* [WHAT IS REQUIRED] The answer should consist of the records below, repeated exactly, and no pictures.

* [MATERIAL FOR THIS TASK]
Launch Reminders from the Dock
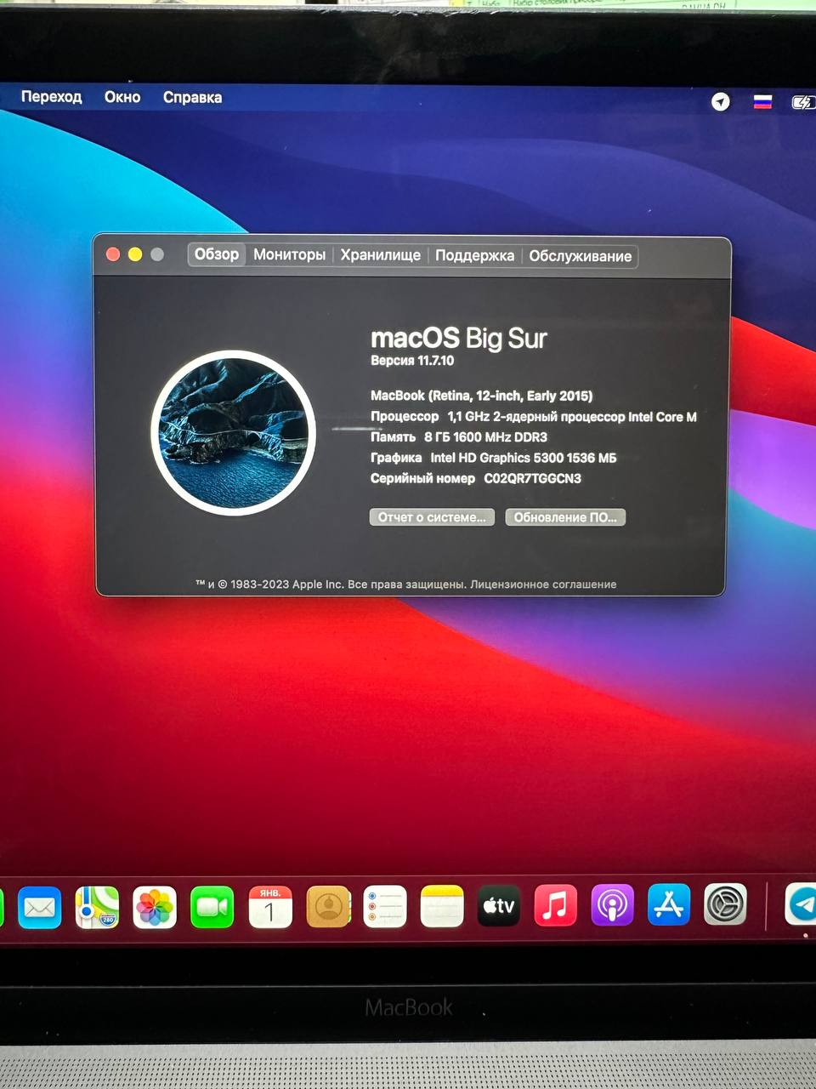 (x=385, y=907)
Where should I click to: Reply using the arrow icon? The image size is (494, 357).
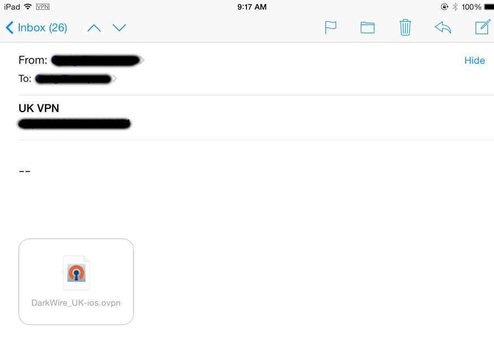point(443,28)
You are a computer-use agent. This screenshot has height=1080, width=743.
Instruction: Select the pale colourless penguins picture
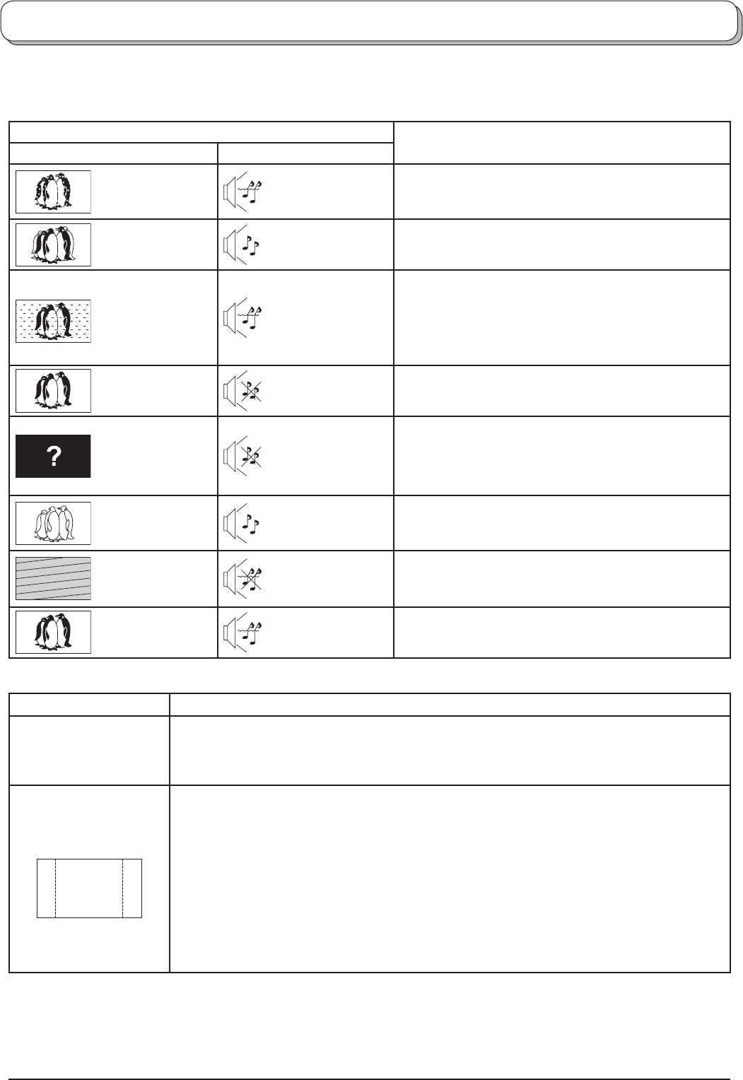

* [ANSWER AREA]
Launch Reminders from the Dock
 (x=385, y=907)
Where should I click to: Reply using the arrow icon? The image size is (494, 357).
point(443,28)
You are a computer-use agent. This screenshot has height=1080, width=743.
Instruction: Select the pale colourless penguins picture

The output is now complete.